_TASK DATA_
********
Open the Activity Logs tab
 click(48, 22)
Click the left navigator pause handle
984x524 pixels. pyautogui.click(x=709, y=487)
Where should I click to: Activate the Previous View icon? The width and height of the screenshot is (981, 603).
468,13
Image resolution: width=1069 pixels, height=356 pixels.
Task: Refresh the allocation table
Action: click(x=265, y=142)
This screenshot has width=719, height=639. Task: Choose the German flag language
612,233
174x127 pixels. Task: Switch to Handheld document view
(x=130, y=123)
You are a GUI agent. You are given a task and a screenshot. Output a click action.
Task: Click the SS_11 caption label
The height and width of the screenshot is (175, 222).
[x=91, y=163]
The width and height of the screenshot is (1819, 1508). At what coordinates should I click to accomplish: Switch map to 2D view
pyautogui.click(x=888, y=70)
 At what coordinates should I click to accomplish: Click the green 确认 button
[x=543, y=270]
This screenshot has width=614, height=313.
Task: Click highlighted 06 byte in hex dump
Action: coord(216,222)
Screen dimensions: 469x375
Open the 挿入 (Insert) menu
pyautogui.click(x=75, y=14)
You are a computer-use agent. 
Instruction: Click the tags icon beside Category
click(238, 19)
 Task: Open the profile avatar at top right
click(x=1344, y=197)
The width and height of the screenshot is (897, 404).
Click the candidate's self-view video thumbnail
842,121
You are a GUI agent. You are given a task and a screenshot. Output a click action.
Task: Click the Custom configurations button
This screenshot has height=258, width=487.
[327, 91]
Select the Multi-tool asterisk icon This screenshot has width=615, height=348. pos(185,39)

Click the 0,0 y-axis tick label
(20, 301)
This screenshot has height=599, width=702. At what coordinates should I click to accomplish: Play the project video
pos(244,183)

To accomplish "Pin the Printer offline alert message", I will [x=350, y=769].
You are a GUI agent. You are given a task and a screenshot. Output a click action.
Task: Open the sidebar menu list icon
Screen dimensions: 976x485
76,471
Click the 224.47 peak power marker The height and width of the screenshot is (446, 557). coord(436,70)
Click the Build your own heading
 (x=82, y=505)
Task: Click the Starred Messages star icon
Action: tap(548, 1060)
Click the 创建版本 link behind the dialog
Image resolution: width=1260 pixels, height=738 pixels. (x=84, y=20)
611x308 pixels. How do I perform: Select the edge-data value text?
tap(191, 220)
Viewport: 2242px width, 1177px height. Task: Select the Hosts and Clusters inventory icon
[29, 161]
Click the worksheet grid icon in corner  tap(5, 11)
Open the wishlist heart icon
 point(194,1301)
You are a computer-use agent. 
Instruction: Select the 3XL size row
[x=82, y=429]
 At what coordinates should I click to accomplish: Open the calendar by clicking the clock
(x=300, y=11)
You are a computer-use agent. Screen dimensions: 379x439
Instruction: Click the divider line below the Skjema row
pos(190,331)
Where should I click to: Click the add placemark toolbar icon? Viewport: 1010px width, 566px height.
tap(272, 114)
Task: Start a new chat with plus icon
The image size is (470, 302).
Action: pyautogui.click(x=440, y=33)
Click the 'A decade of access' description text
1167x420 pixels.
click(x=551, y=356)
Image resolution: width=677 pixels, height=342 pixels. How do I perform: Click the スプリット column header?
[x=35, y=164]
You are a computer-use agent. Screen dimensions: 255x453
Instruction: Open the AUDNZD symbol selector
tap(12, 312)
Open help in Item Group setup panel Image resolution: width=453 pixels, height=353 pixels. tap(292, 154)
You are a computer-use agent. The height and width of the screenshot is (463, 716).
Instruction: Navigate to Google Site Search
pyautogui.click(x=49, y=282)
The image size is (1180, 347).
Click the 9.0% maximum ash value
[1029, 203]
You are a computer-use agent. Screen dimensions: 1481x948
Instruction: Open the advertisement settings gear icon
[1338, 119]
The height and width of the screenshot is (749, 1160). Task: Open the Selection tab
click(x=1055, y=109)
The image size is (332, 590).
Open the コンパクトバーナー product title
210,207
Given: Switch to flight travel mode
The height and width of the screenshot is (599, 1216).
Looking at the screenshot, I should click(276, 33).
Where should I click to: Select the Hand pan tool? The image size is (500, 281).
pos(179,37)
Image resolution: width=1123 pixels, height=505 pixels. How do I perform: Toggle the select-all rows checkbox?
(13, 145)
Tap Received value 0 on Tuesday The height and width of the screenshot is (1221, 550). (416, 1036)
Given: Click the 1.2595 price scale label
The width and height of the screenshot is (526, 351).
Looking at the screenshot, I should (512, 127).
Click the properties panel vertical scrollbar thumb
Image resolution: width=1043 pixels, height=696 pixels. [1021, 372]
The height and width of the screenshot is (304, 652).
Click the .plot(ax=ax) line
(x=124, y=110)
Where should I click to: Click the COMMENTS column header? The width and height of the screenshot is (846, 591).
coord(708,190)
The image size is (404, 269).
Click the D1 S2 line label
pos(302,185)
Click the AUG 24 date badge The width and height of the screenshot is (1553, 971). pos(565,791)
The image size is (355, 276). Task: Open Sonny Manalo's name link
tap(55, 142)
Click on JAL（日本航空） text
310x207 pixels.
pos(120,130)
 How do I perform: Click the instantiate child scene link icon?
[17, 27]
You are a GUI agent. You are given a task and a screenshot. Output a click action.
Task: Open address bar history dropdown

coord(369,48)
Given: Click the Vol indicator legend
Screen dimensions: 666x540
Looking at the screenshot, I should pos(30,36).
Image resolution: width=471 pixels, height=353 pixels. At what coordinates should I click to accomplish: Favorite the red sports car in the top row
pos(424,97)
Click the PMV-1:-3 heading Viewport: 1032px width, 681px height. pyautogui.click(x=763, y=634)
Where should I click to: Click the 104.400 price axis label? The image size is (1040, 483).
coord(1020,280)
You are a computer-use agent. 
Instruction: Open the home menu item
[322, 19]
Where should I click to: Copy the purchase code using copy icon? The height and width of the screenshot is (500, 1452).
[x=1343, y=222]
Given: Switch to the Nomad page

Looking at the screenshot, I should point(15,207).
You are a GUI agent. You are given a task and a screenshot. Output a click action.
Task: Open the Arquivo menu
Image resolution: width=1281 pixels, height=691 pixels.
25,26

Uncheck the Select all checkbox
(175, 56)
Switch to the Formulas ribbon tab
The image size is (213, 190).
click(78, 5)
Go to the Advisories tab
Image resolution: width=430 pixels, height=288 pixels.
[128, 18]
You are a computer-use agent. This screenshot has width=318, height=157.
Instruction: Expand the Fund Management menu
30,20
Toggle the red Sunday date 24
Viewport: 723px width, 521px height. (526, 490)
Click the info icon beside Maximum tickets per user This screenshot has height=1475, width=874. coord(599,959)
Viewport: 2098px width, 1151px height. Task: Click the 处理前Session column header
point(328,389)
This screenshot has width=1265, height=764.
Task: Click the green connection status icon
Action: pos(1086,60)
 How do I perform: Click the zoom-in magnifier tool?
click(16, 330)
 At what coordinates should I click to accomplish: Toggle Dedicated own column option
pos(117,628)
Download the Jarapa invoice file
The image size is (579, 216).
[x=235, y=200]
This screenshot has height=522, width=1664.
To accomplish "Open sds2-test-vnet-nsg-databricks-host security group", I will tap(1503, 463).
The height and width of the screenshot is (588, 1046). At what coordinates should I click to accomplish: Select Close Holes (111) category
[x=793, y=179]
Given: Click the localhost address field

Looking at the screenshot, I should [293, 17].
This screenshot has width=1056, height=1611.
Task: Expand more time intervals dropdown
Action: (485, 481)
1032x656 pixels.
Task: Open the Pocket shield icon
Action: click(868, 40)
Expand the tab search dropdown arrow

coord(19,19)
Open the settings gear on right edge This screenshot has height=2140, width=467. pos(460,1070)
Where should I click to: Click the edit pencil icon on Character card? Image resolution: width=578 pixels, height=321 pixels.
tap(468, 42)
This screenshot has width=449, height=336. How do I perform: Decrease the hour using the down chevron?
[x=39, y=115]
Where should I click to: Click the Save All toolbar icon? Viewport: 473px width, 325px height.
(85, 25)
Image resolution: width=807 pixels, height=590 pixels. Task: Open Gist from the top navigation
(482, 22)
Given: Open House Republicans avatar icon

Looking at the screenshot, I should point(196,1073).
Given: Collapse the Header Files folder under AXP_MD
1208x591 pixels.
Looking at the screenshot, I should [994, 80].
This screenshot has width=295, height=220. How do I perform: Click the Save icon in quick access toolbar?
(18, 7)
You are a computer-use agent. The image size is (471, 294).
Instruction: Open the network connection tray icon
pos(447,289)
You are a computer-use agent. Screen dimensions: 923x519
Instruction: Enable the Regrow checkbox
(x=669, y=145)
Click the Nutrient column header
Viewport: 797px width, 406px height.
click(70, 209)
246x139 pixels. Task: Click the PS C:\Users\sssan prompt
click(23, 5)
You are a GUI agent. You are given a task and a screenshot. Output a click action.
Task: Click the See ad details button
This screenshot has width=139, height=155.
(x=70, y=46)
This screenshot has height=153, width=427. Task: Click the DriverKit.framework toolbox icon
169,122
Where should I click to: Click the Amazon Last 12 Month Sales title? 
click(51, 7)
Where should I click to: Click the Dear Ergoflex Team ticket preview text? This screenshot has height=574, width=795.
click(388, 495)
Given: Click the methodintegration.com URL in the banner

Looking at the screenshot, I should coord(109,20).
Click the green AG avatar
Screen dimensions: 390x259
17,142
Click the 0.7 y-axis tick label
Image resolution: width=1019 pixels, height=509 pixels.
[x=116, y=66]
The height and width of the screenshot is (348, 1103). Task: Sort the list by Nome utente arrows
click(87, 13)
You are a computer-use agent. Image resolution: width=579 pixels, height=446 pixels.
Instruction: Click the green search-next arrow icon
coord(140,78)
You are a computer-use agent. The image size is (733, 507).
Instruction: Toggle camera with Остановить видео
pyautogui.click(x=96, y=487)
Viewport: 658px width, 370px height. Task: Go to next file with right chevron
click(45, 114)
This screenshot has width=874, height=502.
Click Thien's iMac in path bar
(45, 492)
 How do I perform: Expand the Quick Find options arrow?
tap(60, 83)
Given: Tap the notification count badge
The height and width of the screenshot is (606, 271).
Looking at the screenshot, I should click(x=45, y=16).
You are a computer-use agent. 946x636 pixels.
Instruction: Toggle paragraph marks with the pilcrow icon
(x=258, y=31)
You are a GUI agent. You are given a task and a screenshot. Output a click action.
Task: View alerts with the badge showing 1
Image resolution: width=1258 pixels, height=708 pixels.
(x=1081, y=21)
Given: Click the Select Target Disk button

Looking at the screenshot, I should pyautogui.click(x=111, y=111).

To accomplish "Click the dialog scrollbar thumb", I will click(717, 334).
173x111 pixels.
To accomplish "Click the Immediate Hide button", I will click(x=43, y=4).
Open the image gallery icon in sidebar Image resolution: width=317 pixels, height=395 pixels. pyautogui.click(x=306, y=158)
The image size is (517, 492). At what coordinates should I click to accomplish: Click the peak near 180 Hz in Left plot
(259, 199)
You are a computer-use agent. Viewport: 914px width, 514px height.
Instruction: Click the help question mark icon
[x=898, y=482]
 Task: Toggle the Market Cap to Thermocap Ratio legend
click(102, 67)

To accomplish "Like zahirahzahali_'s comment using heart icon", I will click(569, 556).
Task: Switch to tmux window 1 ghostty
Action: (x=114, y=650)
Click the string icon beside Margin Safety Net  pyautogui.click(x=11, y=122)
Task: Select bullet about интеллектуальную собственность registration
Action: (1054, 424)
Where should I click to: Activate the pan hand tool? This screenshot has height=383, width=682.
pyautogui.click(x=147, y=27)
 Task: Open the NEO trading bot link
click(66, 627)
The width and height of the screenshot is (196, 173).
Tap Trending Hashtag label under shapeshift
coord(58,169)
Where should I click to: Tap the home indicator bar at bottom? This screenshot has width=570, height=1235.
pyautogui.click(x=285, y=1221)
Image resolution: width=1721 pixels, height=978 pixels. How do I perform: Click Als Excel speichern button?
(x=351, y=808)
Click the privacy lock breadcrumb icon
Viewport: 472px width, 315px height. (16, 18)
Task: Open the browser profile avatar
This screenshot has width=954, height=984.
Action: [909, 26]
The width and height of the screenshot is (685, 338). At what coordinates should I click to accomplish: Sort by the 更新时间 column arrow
********
_AIM OF THE TASK_
How many lines in the data above contain the string "gear", with case counting? Give only the number.

_EXPECTED OUTPUT_
2